With little to no international aid and an overwhelmed healthcare system, handling and financing the fight against the COVID-19 crisis turned into a people’s movement. The country’s substantial migrant worker population, whose remittances constitute over a quarter of the GDP, sent 600 oxygen cylinders to the country. Nepalese globally have taken the initiative to start fundraisers and spread awareness on social media. Now, in the second half of May, there has been a wave of international aid flooding into the country with neighbors and international bodies sending oxygen equipment, ventilators, PPE, antigen test kits, surgical masks, and gloves. However, as Chief Consultant Physician, Dr. Bimal Sharma Chalise noted, “if international help had reached earlier, Nepal’s current catastrophic situation could have been mitigated.” Currently facing the second-highest number of cases in South Asia, measures such as extended prohibitory orders and belated international aid are Nepal’s second but only available resort after mass vaccinations.
With India facing an ongoing COVID-19 surge and prioritizing domestic use of the AstraZeneca vaccine possibly until October, Nepal has not yet received a million vaccines that it has already paid for. 1.3 million Nepalese citizens over the age of 65 are yet to receive their second dose of the vaccine, and the situation seems equally bleak for the rest of the population. Nepal had relied upon COVAX to inoculate its citizens but with extending delays up to next year, COVAX has recommended procuring vaccines from other sources. This delay could lead to severe consequences, with experts cautioning of a consequent third wave. Even after the late May Chinese VeroCell vaccination drive, only 700,000 out of 30 million Nepali citizens have been fully vaccinated. The detection of a third and potentially more dangerous variant, B.1.617.1, in Nepal serves as another wake-up call in the country’s fight against COVID-19.
The government must begin preparing a post-lockdown game plan to curb avoidable community transmission and further economic loss
The Nepalese government must immediately increase the accessibility of Polymerase Chain Reaction (PCR) tests in remote areas and introduce food and welfare services to vulnerable populations who cannot buy food in bulk or return to their villages. Furthermore, the government must begin preparing a post-lockdown game plan to curb avoidable community transmission and further economic loss. As aid flows into the country, maintaining transparency and ensuring equitable distribution is also of utmost importance.
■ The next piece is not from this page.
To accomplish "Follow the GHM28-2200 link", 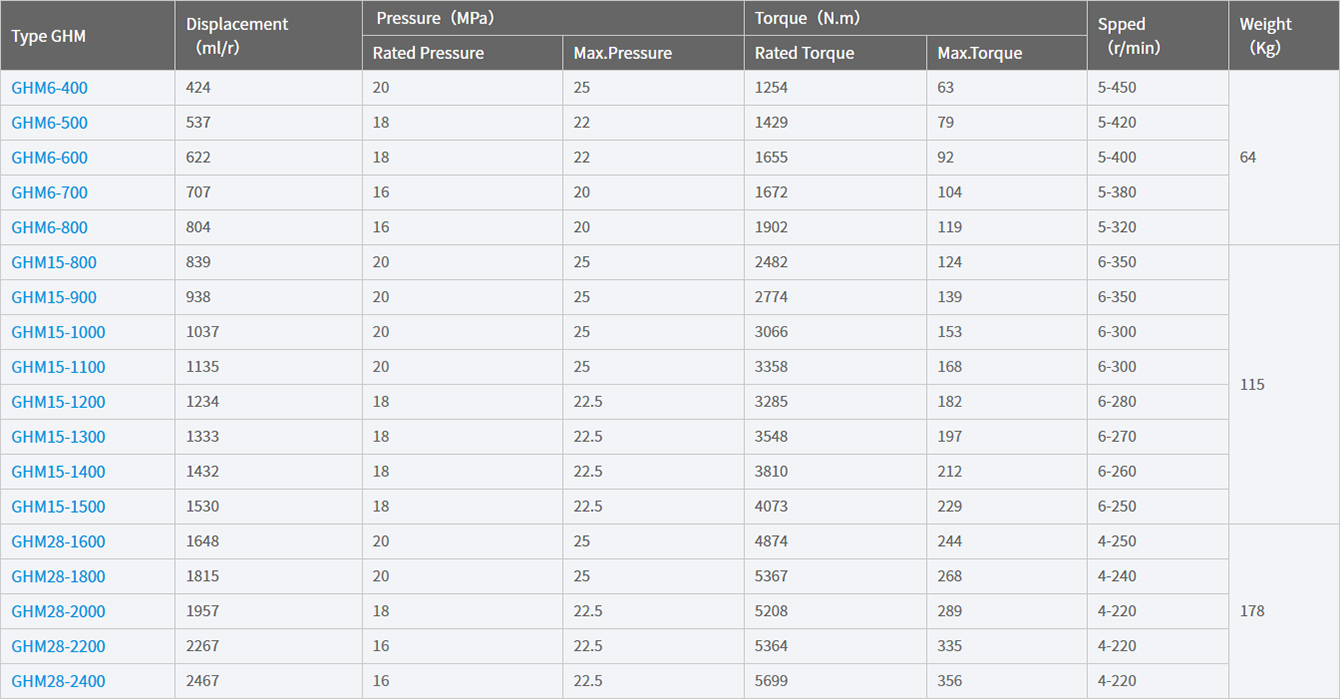I will click(58, 647).
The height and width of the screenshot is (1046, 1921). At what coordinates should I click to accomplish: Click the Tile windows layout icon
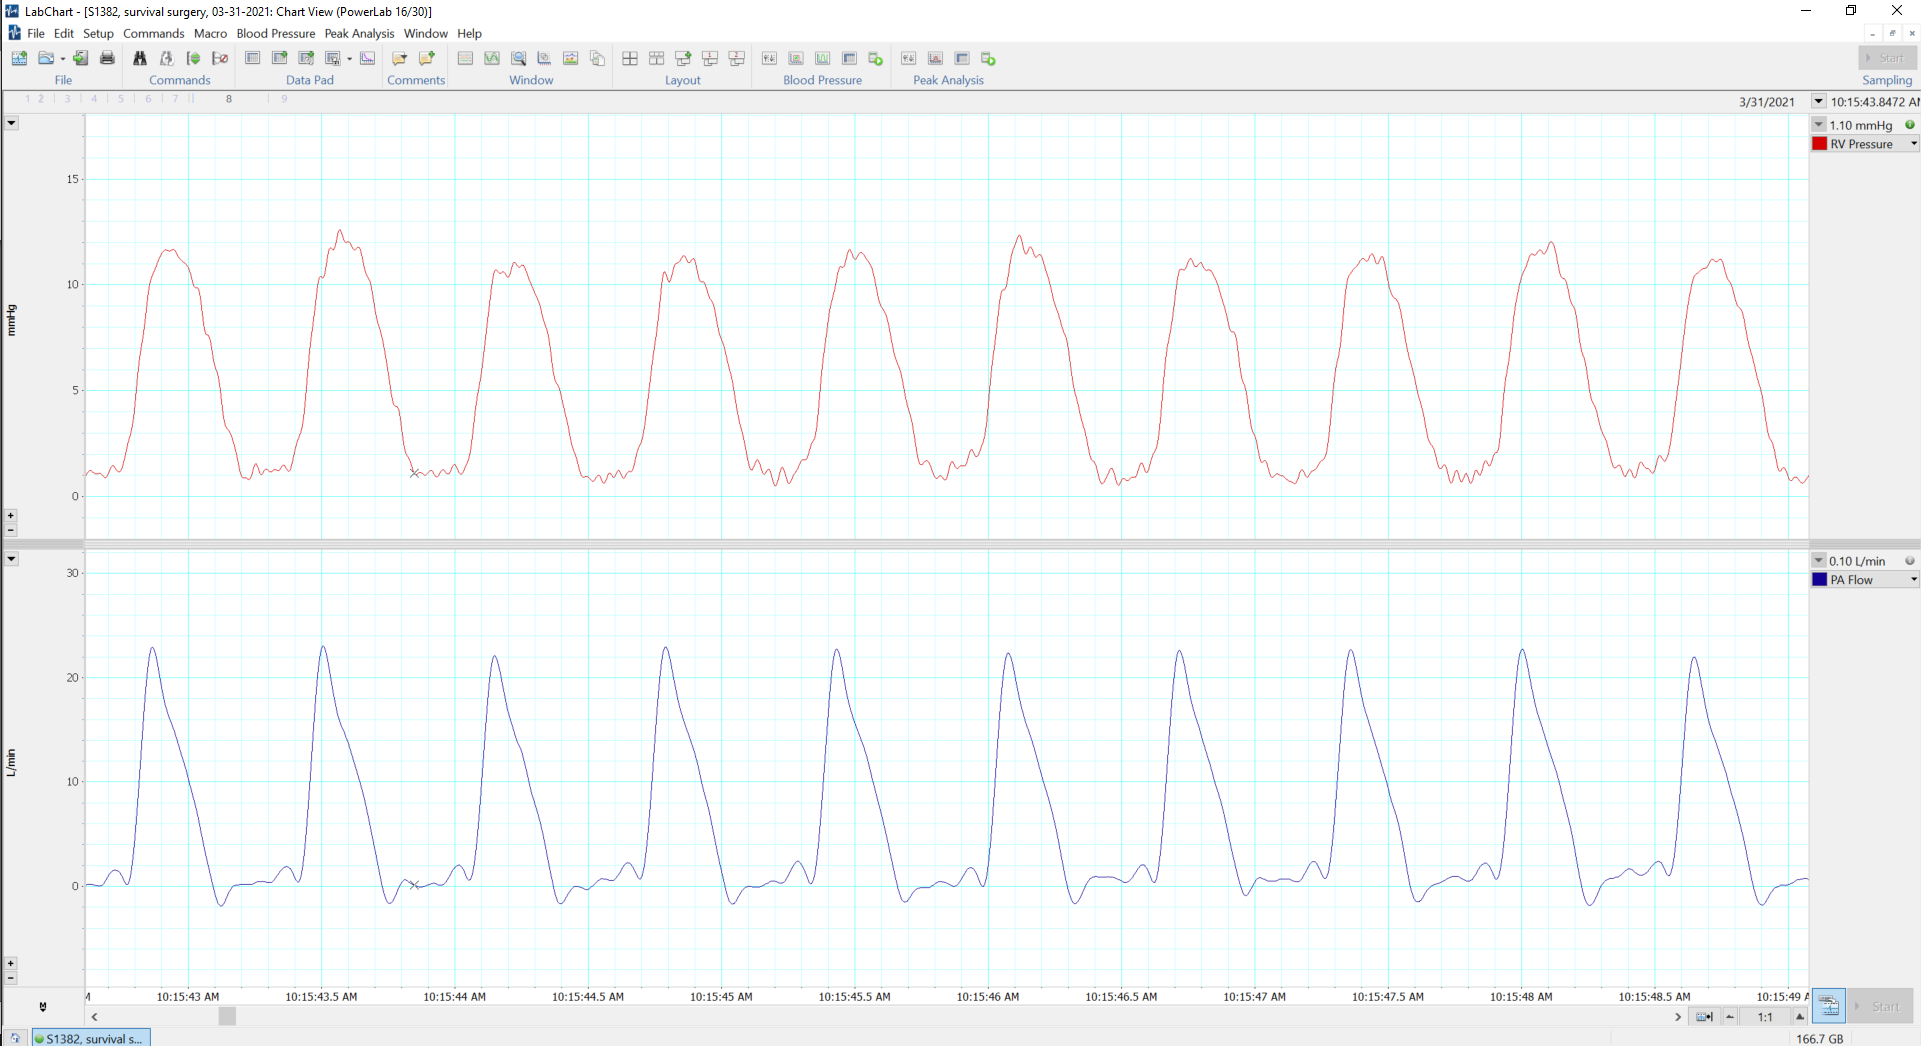[x=630, y=58]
Vaccinations are paramount to overcoming this health and humanitarian crisis. Numerous countries around the world are scrambling for the vaccine, while a select few are over-saturated with available doses. The United States has hoarded more than a million doses of the AstraZeneca vaccines while France disposed of 1.25 million doses of the AstraZeneca vaccines. Rendering vaccines inaccessible for lower-income countries while isolating them in high-income countries is arguably a human rights issue. With barely 2.33 percent of the Nepalese population fully vaccinated, averting this multifaceted crisis will not be possible without equitable access to vaccines and committed government action.